Se as deusas de mármore tiram a venda dos olhos e a justiça se converte numa tirania de juízes arbitrários, não estamos num Estado de direito. E também não se pode falar de justiça quando as ruas se transformaram em palcos com guilhotinas mediáticas em que se corta a cabeça aos inimigos do povo. Estamos num novo mundo. Onde a actividade judicial e a justiça são gelatina pura: toca-se e fica tudo a tremer. E é nesse território minado que Francisca van Dunem veio insinuar que Joana Marques Vidal, depois de terminar o seu mandato de seis anos como PGR, poderá ser removida. Escuda-se em lógicas legais (que não surgem na Constituição), para driblar a decisão política: o Governo (e o PS) acha que a procuradora Joana é um iogurte fora de prazo. É um pensamento conhecido e por isso causa estranheza que Francisca van Dunen venha abrir agora uma frente de batalha dispensável para o Governo. Foi um deslize ou um gambito num jogo de xadrez que desconhecemos? Como seria óbvio, a oposição empolgou-se.

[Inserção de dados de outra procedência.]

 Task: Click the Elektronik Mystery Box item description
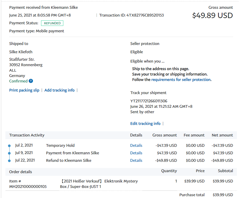pos(99,184)
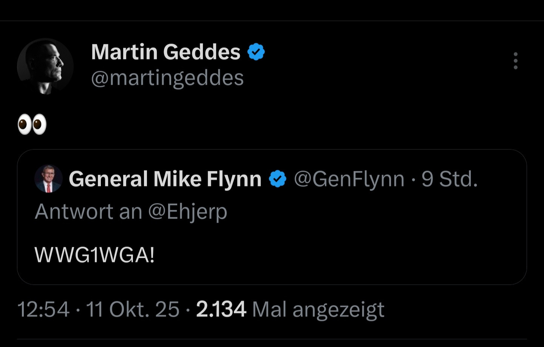Click General Mike Flynn's small avatar

click(48, 179)
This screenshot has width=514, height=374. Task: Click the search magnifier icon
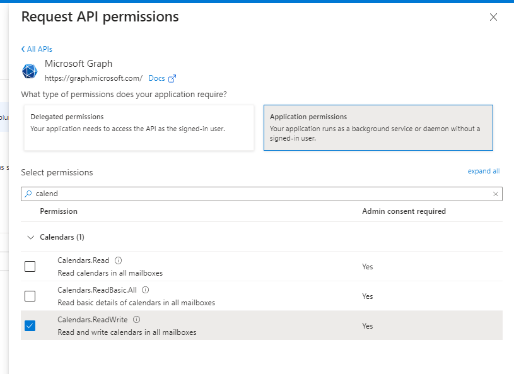pos(28,194)
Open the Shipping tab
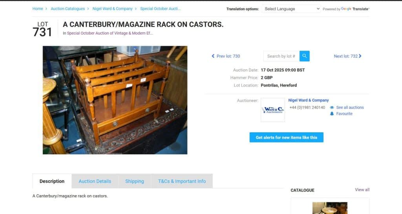Viewport: 402px width, 214px height. [x=135, y=181]
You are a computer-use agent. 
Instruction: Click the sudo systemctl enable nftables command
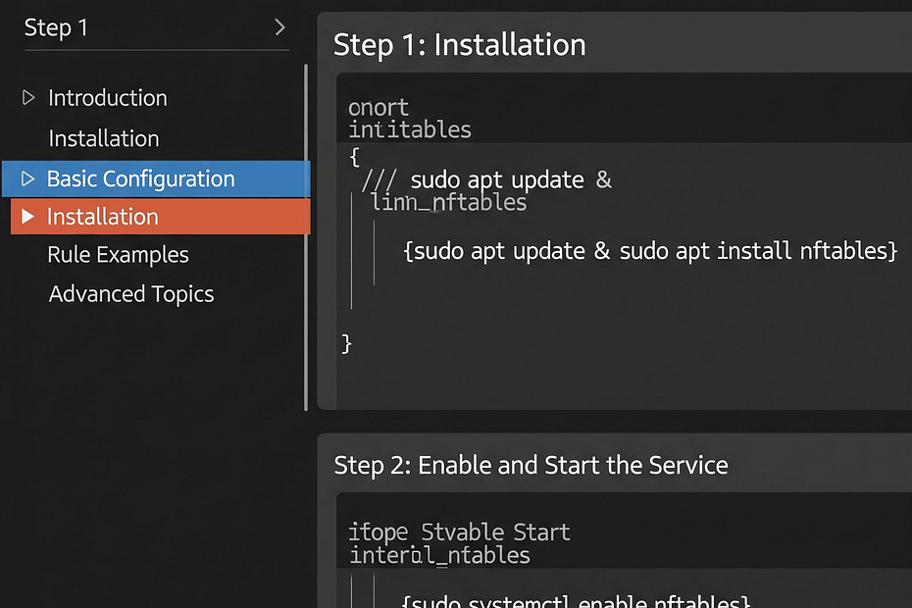pos(577,600)
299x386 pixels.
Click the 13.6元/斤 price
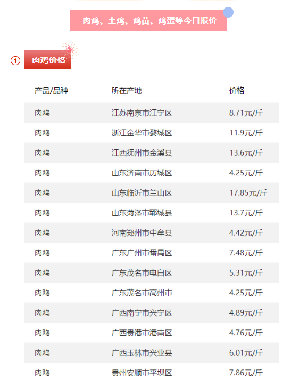tap(246, 153)
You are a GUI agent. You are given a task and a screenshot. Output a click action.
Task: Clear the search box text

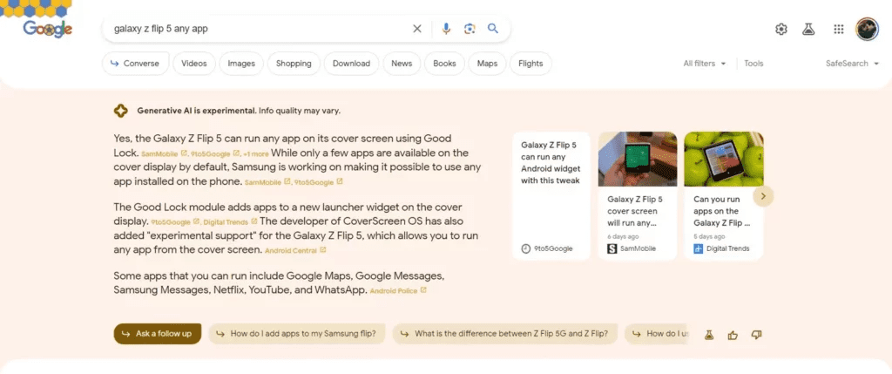[x=416, y=29]
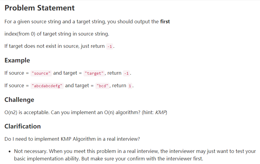This screenshot has height=164, width=260.
Task: Click the Clarification heading
Action: [22, 126]
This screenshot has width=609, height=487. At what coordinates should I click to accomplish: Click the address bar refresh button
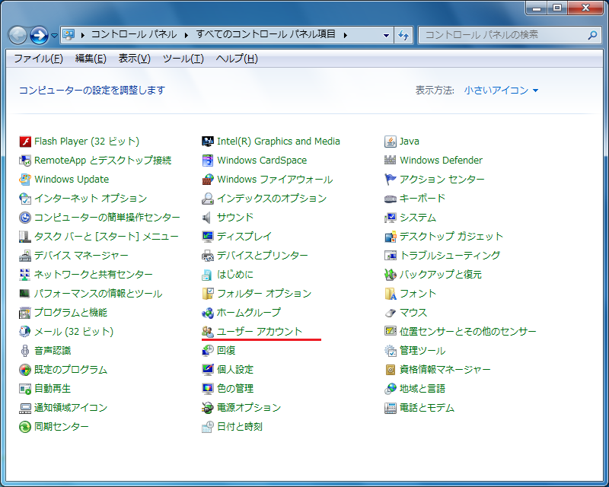coord(403,35)
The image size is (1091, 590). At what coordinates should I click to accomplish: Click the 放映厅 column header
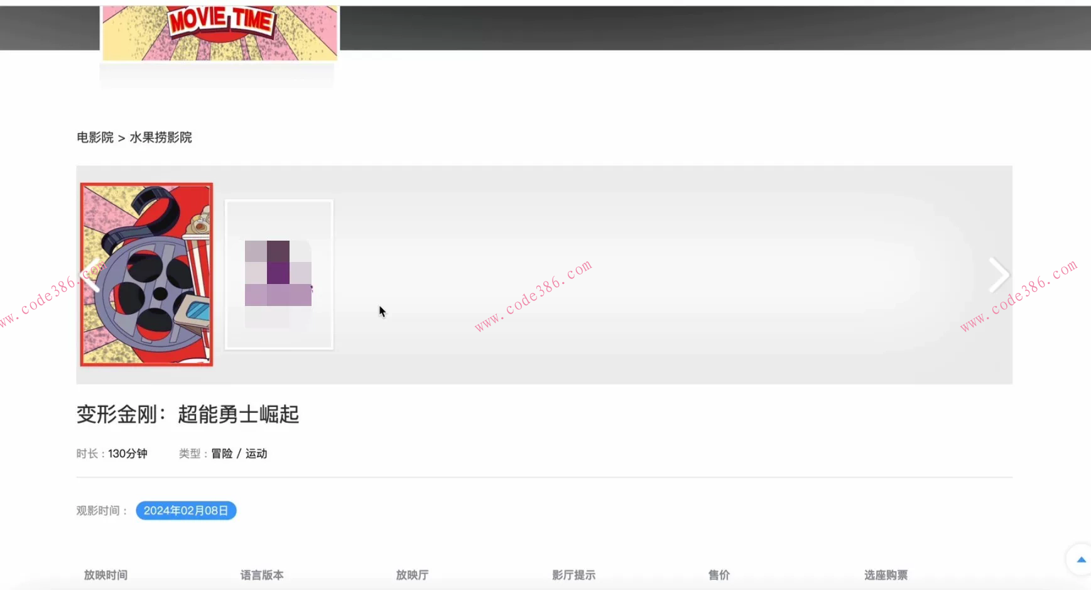pos(412,575)
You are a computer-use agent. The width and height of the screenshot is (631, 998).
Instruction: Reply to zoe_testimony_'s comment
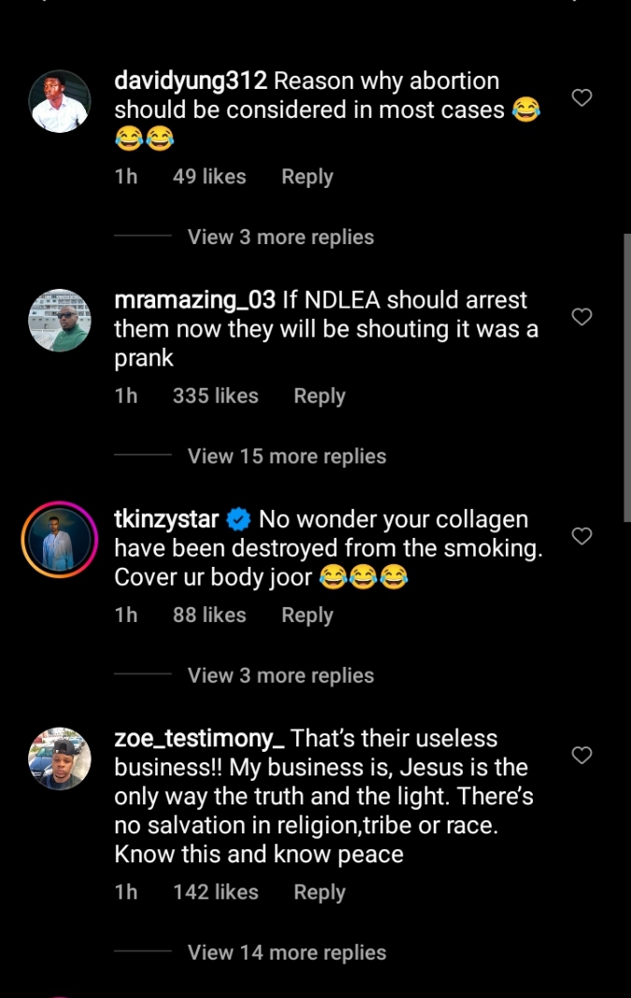[320, 893]
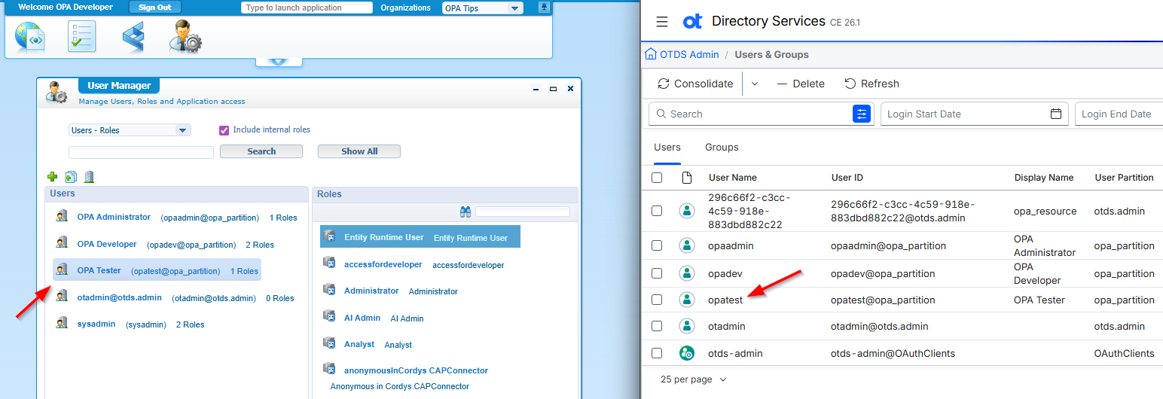Uncheck Include internal roles checkbox
Screen dimensions: 1163x399
pos(224,130)
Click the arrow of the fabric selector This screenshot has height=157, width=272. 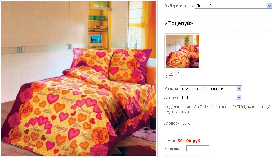(x=269, y=6)
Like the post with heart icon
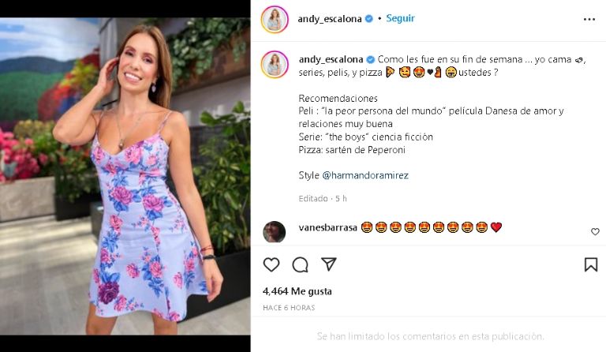This screenshot has height=352, width=606. tap(271, 264)
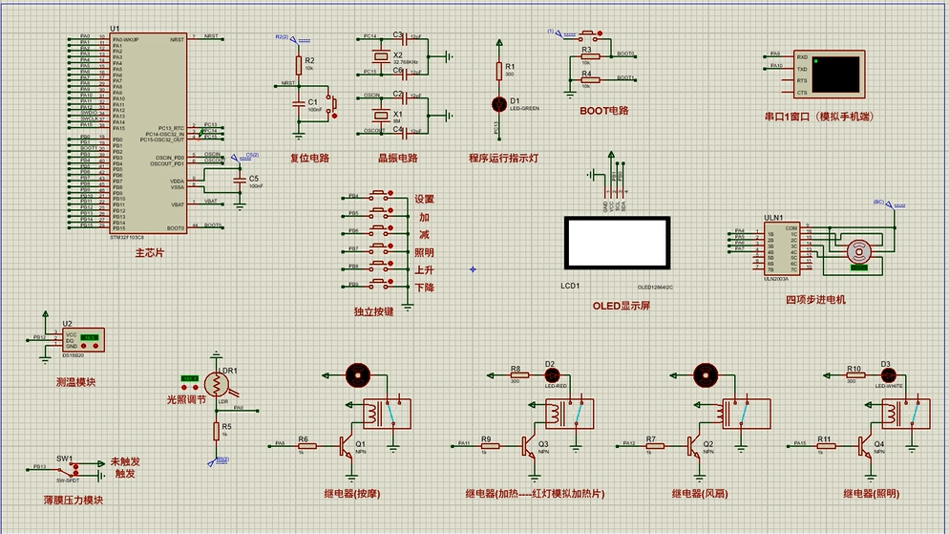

Mas, convenhamos, querer transformar Joana Marques Vidal na La Pasionaria da justiça é um manifesto exagero. A "guerra aos poderosos" é um manto diáfano que esconde o descalabro de um segredo de justiça que parece queijo suíço e de investigações que ultrapassam todos os prazos sensatos. Na História, costumam encontrar-se ensinamentos inteligentes sobre o presente. Cesare Beccaria, no delicioso e fundamental "Dos Delitos e das Penas", escrito no século XVIII, deixou-nos muitas reflexões úteis sobre a justiça. Uma delas é particularmente interessante: "Quanto mais pronta e mais perto do delito cometido esteja a pena, tanto mais justa e útil ela será." Custa a crer que Franscisca van Dunem quisesse transformar Joana Marques Vidal numa mártir. Assim sendo, porque é que abriu uma caixa de Pandora?